„Wo in der Welt kann ein Bild sein?“ – über Katharina Grosse

Katharina Grosse im Internet: www.katharinagrosse.com

Aktuelle Ausstellungen und Projekte von Katharina Grosse

Wo in der Welt kann ein Bild sein?“ – über Katharina Grosse

In der stetig wachsenden Liste unserer kunstportal baden-württemberg-Künstlerporträts fehlte bislang Katharina Grosse. Die in Freiburg geborene Künstlerin, die seit längerer Zeit in Berlin lebt und international unterwegs ist, gehört zu den wichtigsten Künstlerinnen aus Baden-Württemberg.
Jetzt, seit 10. April, ist ihre Arbeit in der Staatsgalerie Stuttgart– genauer: im Kunstgebäude am Schlossplatz – zu erleben – in einer großen Landesausstellung:
Staatsgalerie Stuttgart | 11.04.2025 – 11.01.2026: | Katharina Grosse – The Sprayed Dear:
Wir nutzen dies als Gelegenheit, um endlich diese “gewichtige Lücke“ unserer Porträtliste zu schließen.

Beim Pressetermin zur Ausstellungseröffnung war Gelegenheit, die Künstlerin kennen zu lernen, deren Arbeit mich selbst schon lange begeistert. Immer wieder frappierend: die überwältigenden, sinnlichen und farbgewaltigen Rauminstallationen, in denen man Farben und Raum körperlich zu erleben glaubt.

Bild oben: Ausstellungsansicht: Katharina Grosse – The Sprayed Dear
© VG Bild-Kunst, Bonn 2025

Schon lange bevor der Begriff immersiver Wahrnehmungswelten zum Modebegriff wurde, waren eben solche bei Katharina Grosse in ihren Ausstellungen zu erleben.
Besonders spannend ist die Begegnung mit der Künstlerin für mich, weil schon im Pressegespräch sehr deutlich wird, dass die Künstlerin gleichzeitig einen hoch reflektierten, sehr intellektuellen Umgang mit der Kunst pflegt.
■ ■ ■ ■
● AUFGABE A: Schreiben Sie aus den Einträgen die Zeilen ab, und zwar von der Zeile mit „404x323 pixels. How“ bis einschließlich der Zeile mit „(x=473, y=555)“.
Der Text über Katharina Grosse und die Einträge haben nichts miteinander zu tun.

● VORLIEGENDE EINTRÄGE:
■ ■ ■ ■
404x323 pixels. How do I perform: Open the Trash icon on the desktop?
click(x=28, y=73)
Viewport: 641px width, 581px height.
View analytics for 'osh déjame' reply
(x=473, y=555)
■ ■ ■ ■
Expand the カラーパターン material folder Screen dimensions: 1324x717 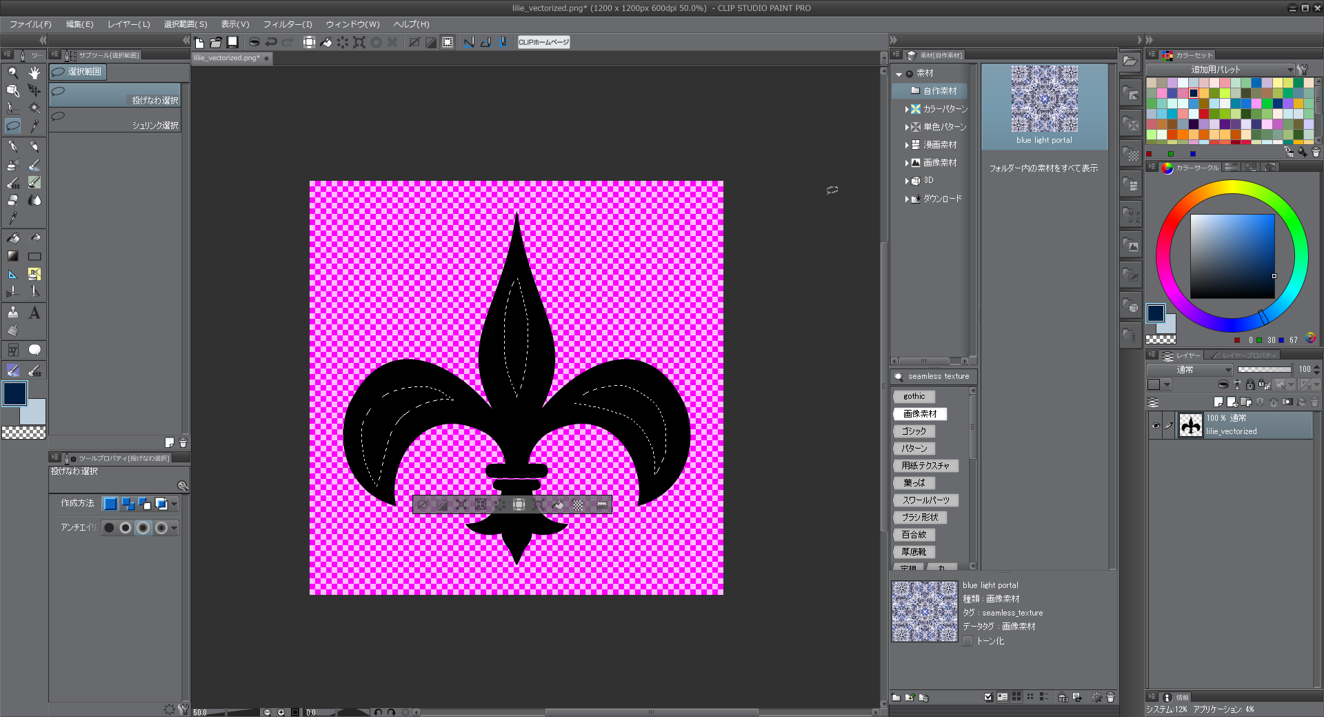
■ ■ ■ ■
● AUFGABE B: Nennen Sie alle Adjektive, mit denen der Text über Katharina Grosse ihre Rauminstallationen beschreibt.

● ANTWORT A:
404x323 pixels. How do I perform: Open the Trash icon on the desktop?
click(x=28, y=73)
Viewport: 641px width, 581px height.
View analytics for 'osh déjame' reply
(x=473, y=555)

● ANTWORT B: überwältigenden, sinnlichen, farbgewaltigen